── GIVEN RECORDS ──
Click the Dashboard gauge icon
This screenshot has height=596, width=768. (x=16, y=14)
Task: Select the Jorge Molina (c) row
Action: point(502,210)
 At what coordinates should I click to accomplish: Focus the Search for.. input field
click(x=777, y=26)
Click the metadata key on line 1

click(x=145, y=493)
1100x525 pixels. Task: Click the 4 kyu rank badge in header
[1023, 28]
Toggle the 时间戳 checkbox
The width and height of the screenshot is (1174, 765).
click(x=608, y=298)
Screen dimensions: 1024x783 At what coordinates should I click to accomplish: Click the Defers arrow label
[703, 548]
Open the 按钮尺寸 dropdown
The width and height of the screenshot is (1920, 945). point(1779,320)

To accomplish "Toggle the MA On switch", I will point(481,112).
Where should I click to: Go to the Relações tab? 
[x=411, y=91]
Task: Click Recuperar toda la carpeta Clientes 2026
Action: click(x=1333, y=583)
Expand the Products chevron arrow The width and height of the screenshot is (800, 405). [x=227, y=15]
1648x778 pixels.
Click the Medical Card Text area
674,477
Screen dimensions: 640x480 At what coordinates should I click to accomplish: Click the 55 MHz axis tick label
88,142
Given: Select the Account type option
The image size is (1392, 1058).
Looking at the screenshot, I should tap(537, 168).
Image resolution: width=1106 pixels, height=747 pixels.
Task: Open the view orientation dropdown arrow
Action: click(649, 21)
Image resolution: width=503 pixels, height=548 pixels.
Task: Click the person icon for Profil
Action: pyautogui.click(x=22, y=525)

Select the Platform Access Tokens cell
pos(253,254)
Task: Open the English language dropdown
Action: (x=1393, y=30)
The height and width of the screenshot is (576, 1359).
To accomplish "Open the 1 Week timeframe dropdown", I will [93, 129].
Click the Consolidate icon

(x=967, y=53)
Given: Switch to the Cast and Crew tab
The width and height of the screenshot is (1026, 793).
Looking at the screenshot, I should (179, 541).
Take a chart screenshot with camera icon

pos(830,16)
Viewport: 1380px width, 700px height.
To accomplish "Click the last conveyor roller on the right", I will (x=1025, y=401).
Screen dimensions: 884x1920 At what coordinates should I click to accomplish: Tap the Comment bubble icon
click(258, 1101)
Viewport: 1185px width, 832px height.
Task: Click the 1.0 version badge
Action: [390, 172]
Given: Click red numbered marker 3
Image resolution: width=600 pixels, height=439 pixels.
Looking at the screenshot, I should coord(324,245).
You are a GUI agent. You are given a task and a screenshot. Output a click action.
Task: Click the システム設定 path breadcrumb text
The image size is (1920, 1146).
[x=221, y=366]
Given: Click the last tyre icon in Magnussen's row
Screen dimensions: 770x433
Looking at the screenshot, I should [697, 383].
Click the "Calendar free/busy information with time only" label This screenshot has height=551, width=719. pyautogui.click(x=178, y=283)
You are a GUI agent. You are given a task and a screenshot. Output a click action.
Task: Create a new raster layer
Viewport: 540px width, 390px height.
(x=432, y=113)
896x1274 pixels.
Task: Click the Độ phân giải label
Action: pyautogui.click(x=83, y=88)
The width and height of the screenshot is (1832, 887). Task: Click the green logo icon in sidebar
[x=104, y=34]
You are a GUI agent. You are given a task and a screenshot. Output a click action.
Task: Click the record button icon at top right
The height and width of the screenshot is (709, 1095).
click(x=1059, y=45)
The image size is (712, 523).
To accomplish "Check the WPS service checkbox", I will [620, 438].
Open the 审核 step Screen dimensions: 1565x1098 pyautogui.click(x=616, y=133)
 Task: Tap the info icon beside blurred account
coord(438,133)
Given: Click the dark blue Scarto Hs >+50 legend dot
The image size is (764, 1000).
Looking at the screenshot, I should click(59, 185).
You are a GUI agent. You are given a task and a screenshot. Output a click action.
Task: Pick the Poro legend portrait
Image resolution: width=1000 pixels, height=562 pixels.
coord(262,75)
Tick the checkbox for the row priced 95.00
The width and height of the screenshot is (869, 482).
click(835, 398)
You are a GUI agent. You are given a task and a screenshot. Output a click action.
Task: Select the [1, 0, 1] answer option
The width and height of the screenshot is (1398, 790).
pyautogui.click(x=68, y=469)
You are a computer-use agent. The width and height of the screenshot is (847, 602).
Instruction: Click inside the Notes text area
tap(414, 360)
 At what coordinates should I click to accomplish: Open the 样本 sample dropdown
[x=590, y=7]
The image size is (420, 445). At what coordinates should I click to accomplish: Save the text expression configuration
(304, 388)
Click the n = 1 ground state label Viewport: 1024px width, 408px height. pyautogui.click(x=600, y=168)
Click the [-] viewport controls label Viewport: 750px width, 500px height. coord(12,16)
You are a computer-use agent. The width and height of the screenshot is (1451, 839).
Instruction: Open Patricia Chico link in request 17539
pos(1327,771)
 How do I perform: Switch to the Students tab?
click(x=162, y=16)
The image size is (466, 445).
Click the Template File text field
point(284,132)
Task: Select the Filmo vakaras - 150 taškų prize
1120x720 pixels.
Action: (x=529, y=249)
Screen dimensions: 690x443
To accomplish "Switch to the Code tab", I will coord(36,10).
───
→ YOUR GOAL: Return all lines from the data that include the string "computer".

→ ANSWER TO THIS TASK:
You are a computer-use agent. The width and height of the screenshot is (847, 602).
You are a computer-use agent. The width and height of the screenshot is (1451, 839).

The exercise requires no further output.